If these are some of the actions to be avoided, what is a proactive list of measures that the Commission could come up with and member states endorse? First, learn the lessons of the recent past, and the EU reaction to the pandemic in particular. Employing a host of policy instruments and mobilising resources and capacity from its various institutions, the EU faced a historic dilemma. As I have argued elsewhere, the Union gave itself a new role in the form of the Recovery and Resilience Facility (RRF): that of a borrower to finance common EU debt, accepting the interconnectedness of the Eurozone economies and facilitating national economies’ path towards a sustainable (green and digital) recovery. Handing out grants premised on its priorities for a resilient Europe, the Commission acted boldly and appropriately. So, where is the lesson here? Keep on doing the right thing! In recent years, a series of proposals on common EU investment have emerged, with some gaining traction through the RRF and the implementation of programmes like SURE. Now (even) the IMF calls for strengthening the Union’s fiscal capacity (FCEU) to maintain macroeconomic stability in the face of external shocks and to finance EU public goods. In other words, this is about institutionalising what the NextGenerationEU (NGEU) initiated, yet is still seen sceptically by many in Northern Europe. A new EU fund would uphold the spirit of the Union’s response to the pandemic and enhance the EU’s role in assisting the recovery instead of blocking healthy expenditure.

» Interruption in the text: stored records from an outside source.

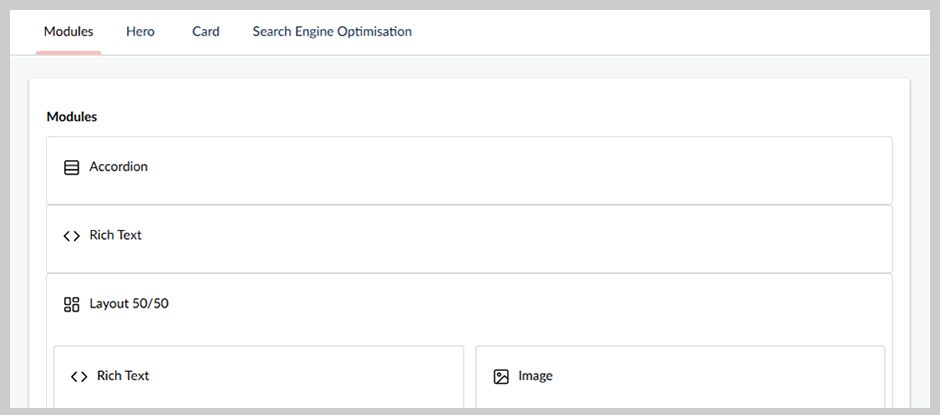Select the top-level Rich Text label

115,235
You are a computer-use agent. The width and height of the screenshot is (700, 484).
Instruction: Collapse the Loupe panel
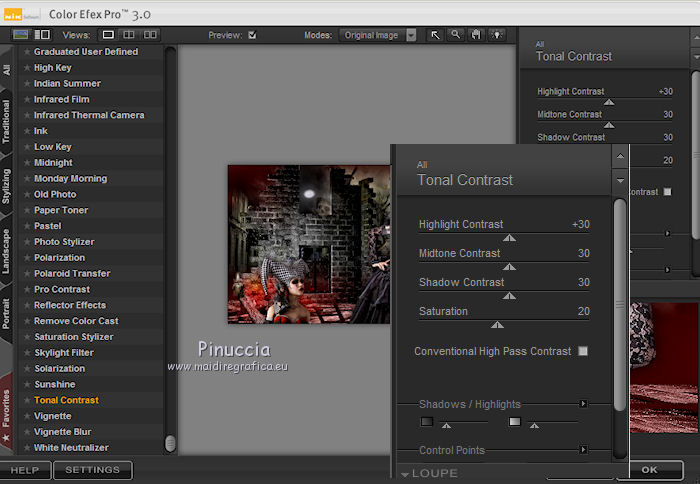(x=405, y=474)
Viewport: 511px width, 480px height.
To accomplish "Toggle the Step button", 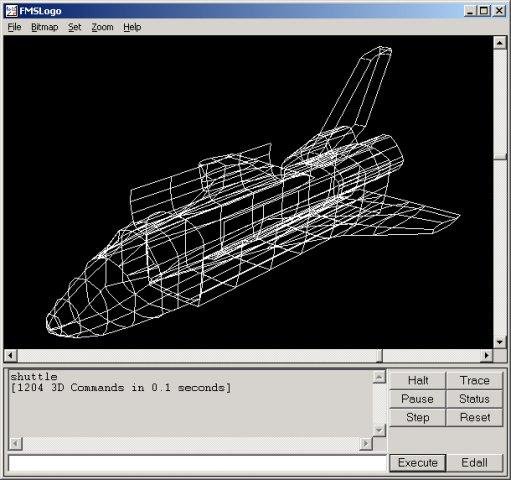I will pyautogui.click(x=417, y=417).

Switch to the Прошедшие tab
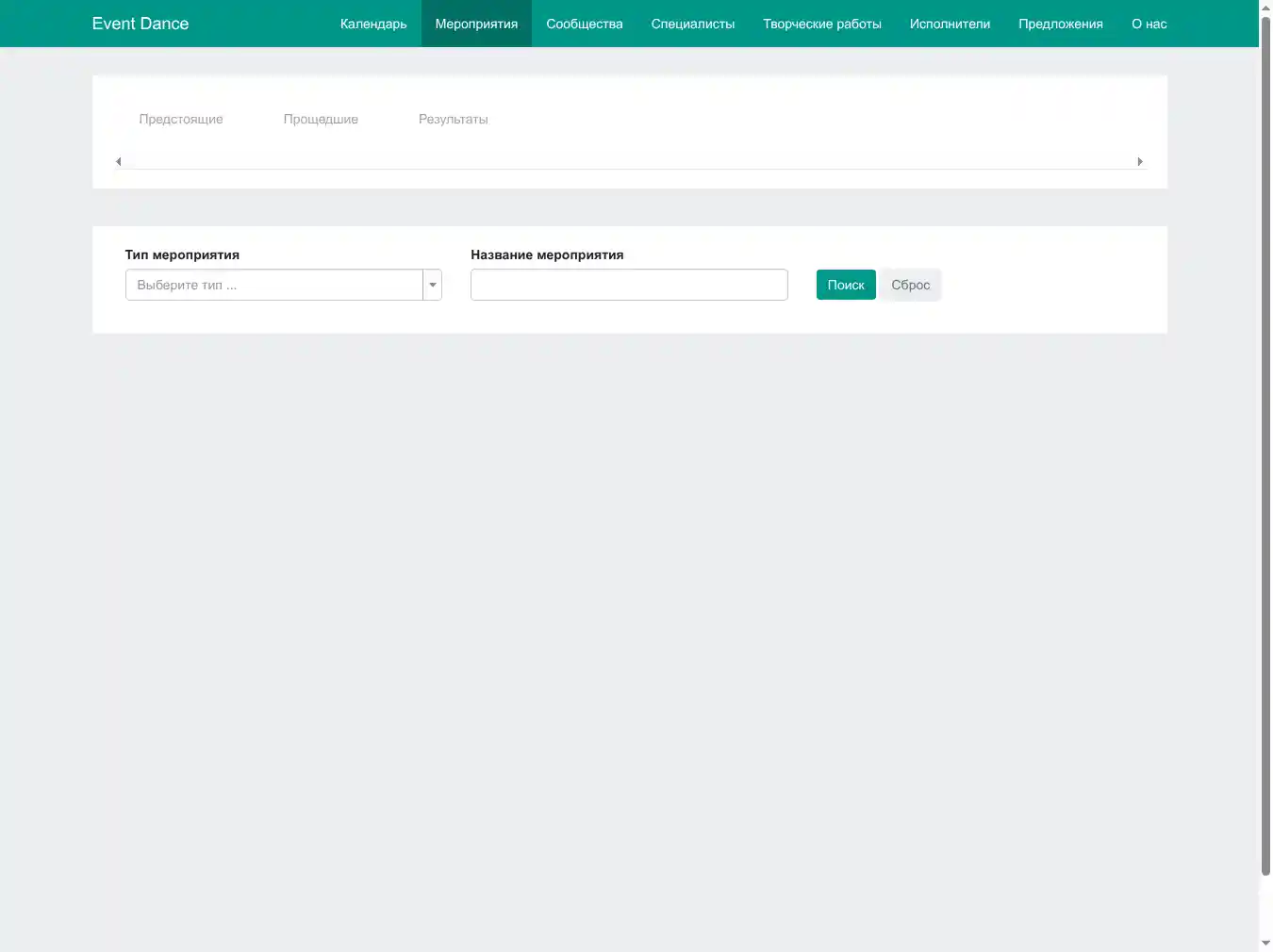pos(321,120)
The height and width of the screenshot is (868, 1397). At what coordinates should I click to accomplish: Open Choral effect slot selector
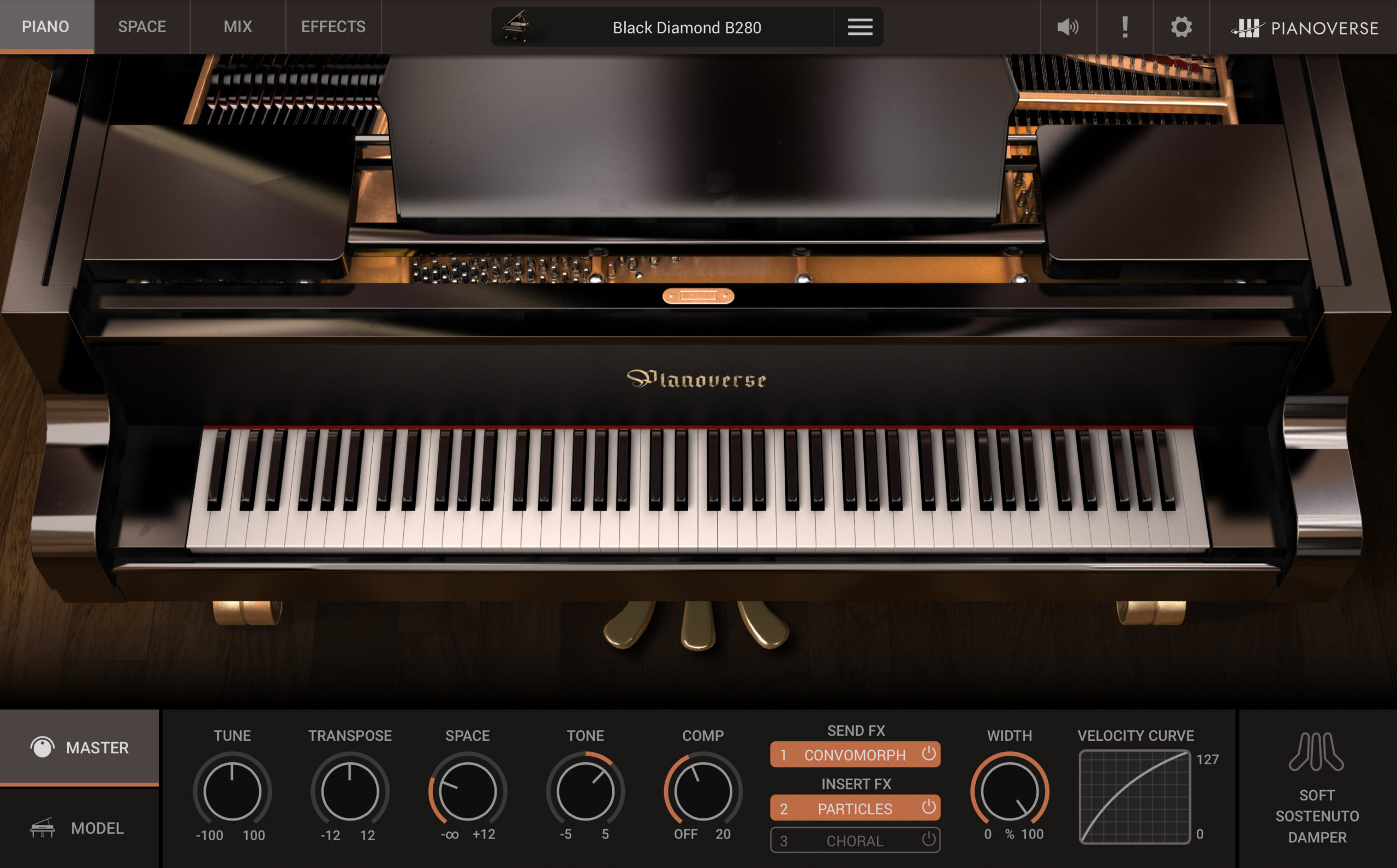point(855,840)
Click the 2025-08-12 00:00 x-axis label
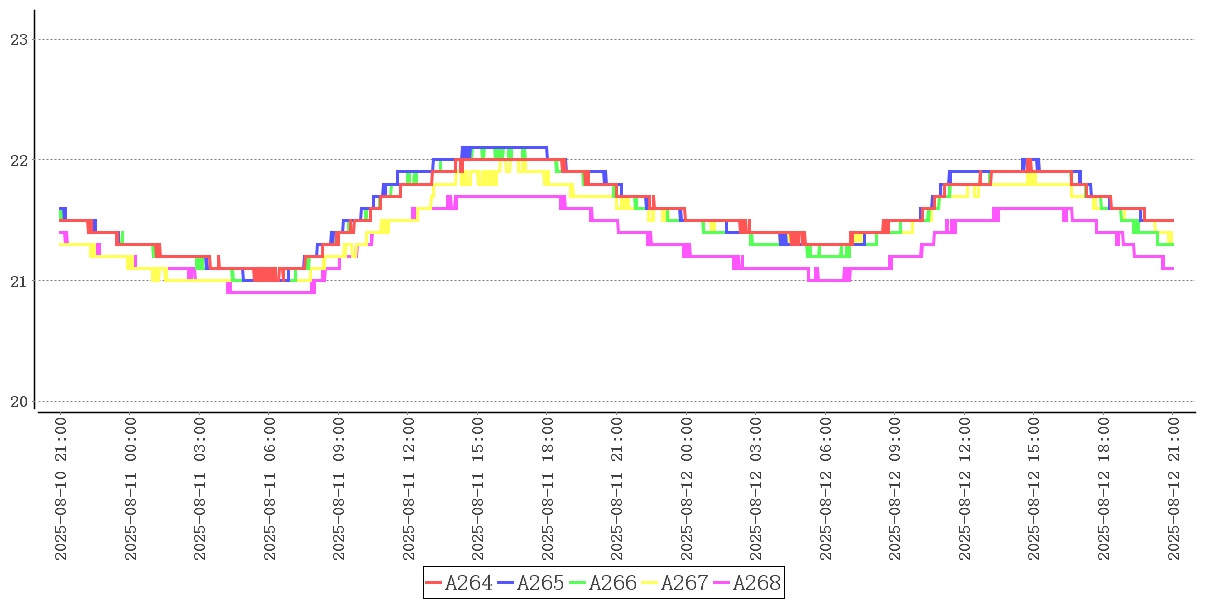Viewport: 1207px width, 600px height. [x=687, y=489]
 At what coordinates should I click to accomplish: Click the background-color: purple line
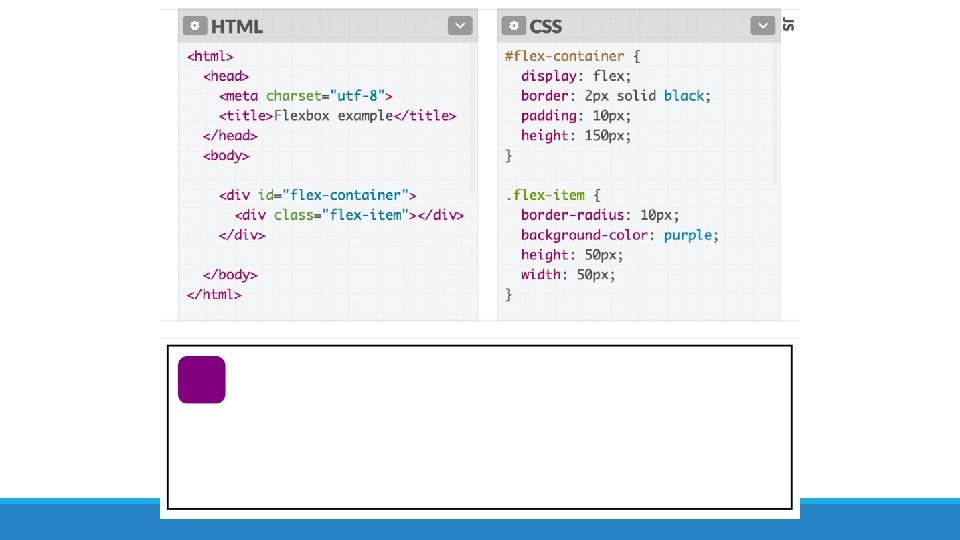(619, 235)
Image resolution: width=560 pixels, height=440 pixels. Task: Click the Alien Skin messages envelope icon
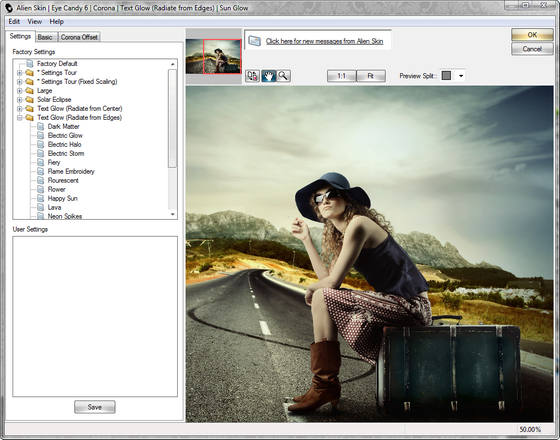(x=255, y=41)
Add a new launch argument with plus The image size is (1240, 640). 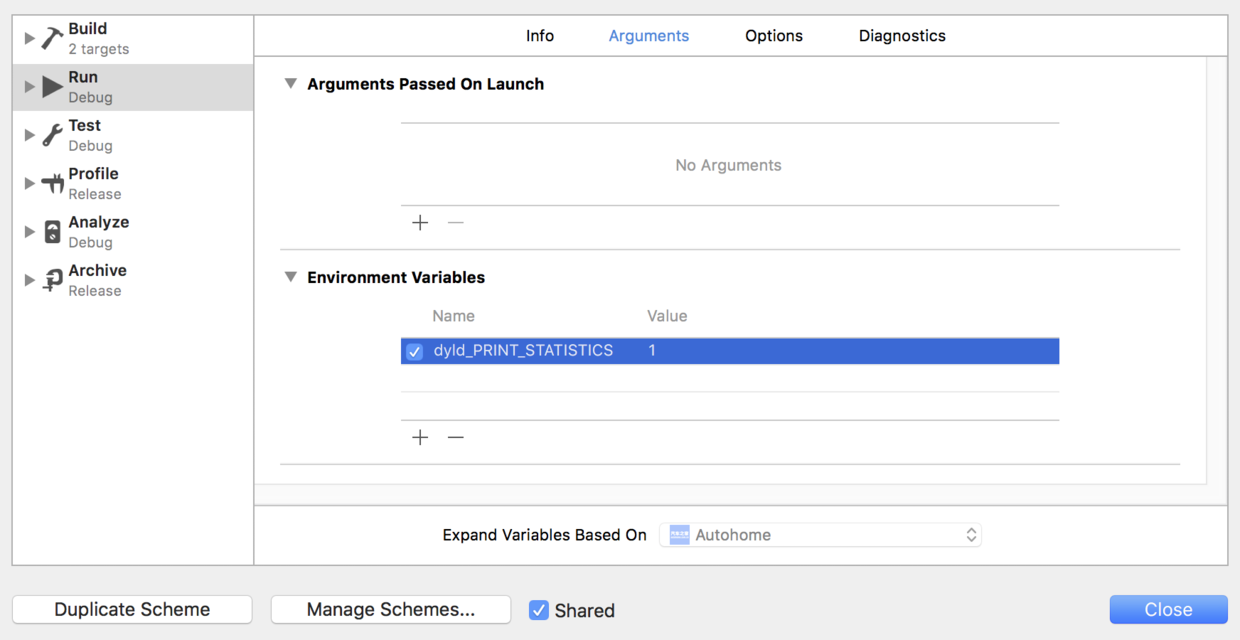(420, 222)
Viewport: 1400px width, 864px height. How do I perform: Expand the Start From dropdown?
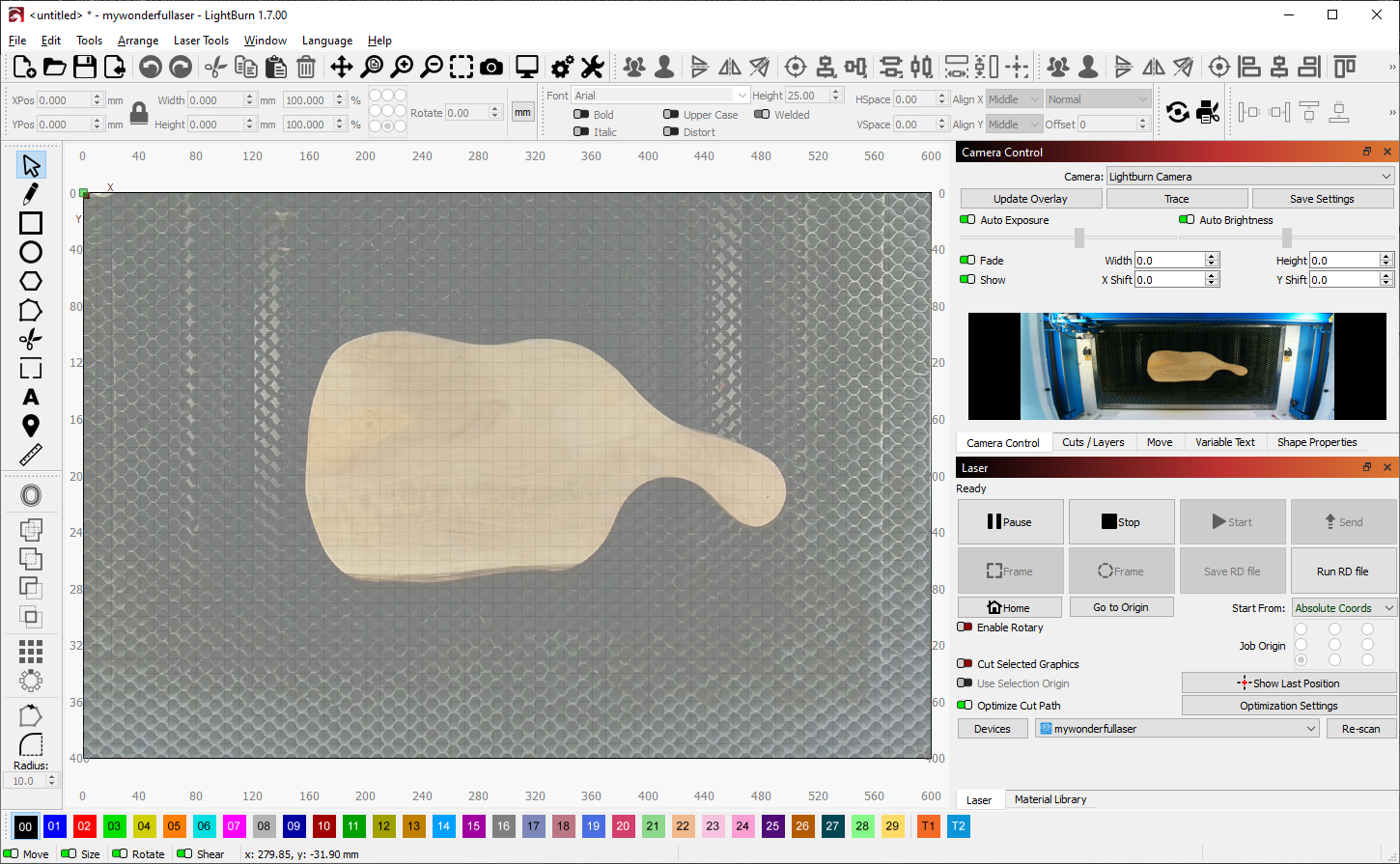click(x=1343, y=608)
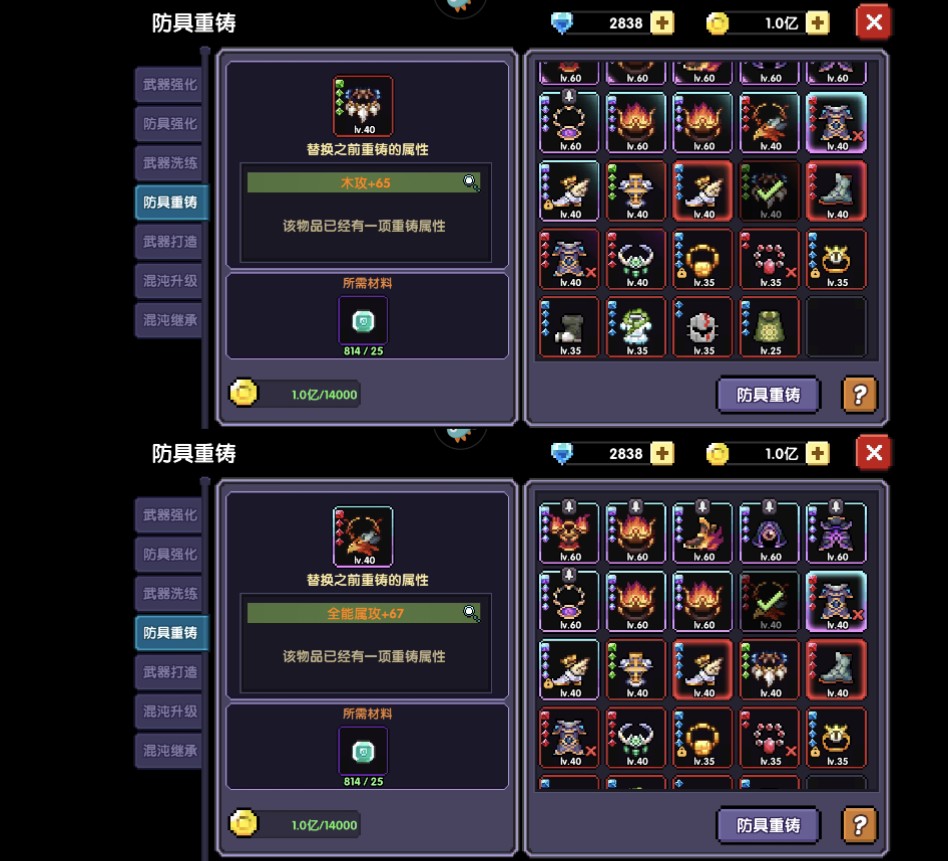
Task: Select the lv.60 red winged armor item
Action: [569, 533]
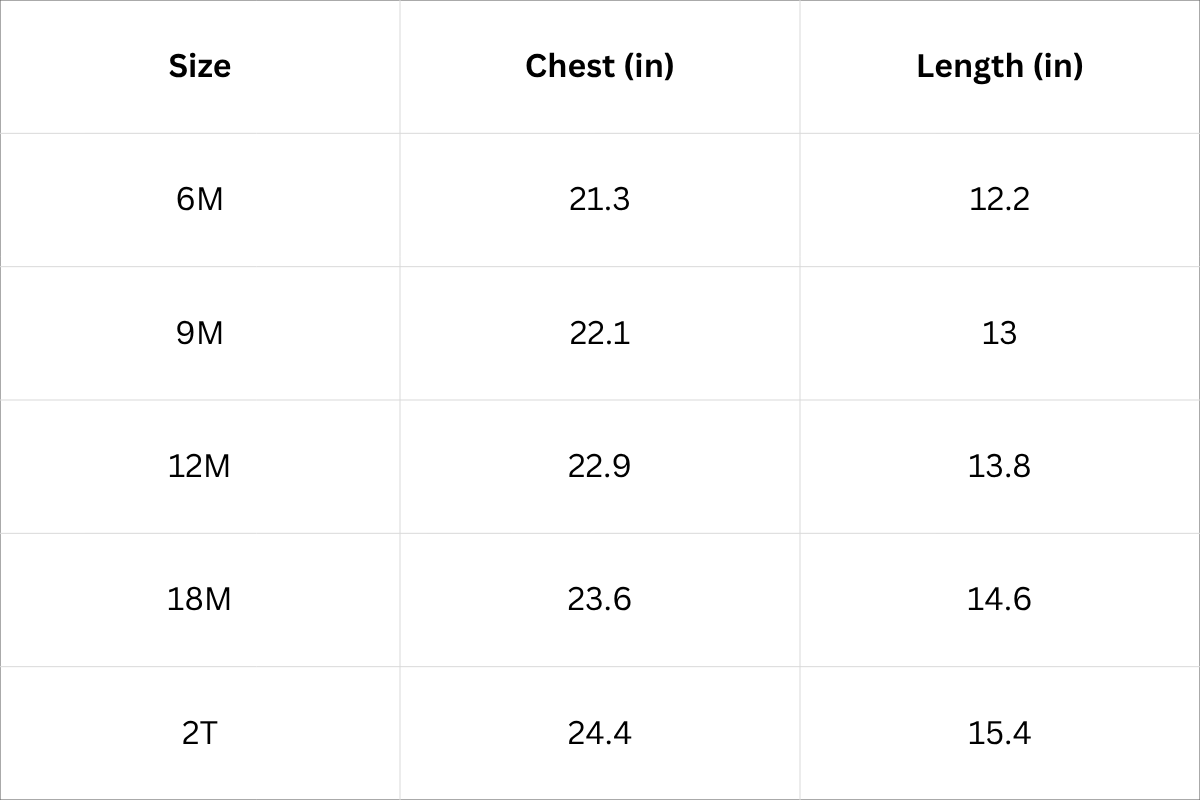Viewport: 1200px width, 800px height.
Task: Select the length value 13.8
Action: pyautogui.click(x=999, y=466)
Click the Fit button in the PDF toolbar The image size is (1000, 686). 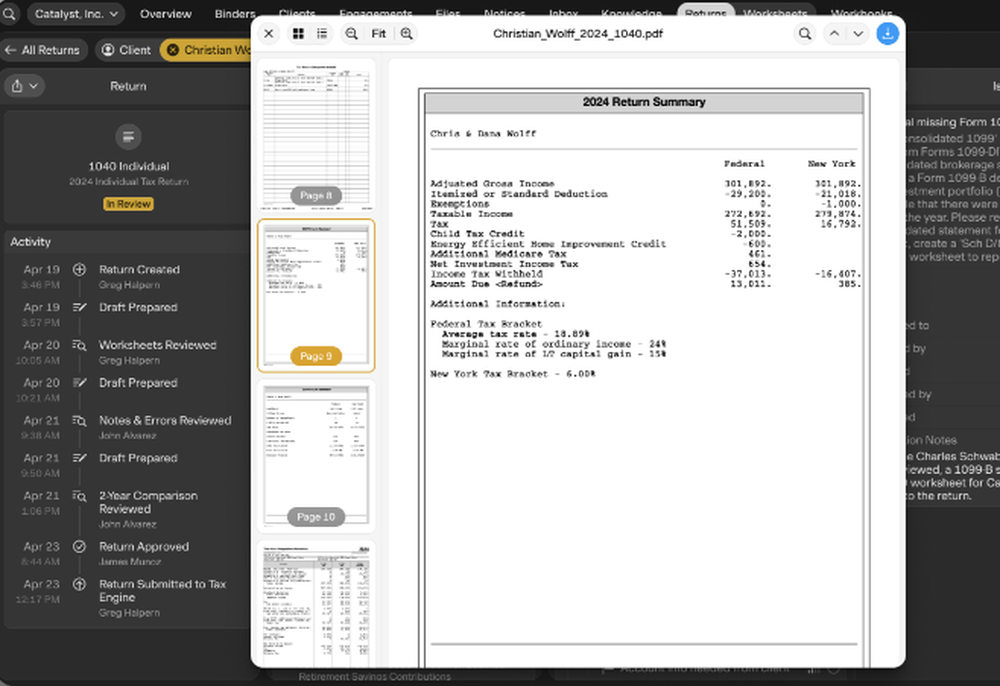click(378, 33)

Ideally, the Commission proposals will not be limited to a new fund but will be complemented by a new approach to fiscal sustainability. This would replace fiscal rules with fiscal standards, assessed over a long-term horizon and with institutions other than the Council (the Court of Justice or a Fiscal Board spring to mind) deciding whether member states have acted as they should. Longer time horizons, more institutions involved, greater transparency in decision-making: on that basis, politics in the EU can be fun again. Meanwhile, and should the deficit rule be maintained in the new architecture, foreseeing explicit exemptions from its application would ensure that states can invest in their future through adequate expenditure in education and training, that is productive investments that will combine their competitiveness drive with high standards.
Extending the application of the general escape clause to 2023 bought the Commission valuable time, but the parallel crises affecting it have not gone away. Fresh thinking is urgently required, and the Union has sown during the pandemic that it can take decisive action when it comes to the survival of its most precious assets, such as the Single Market. It is time to demonstrate the same boldness in redesigning its economic governance architecture.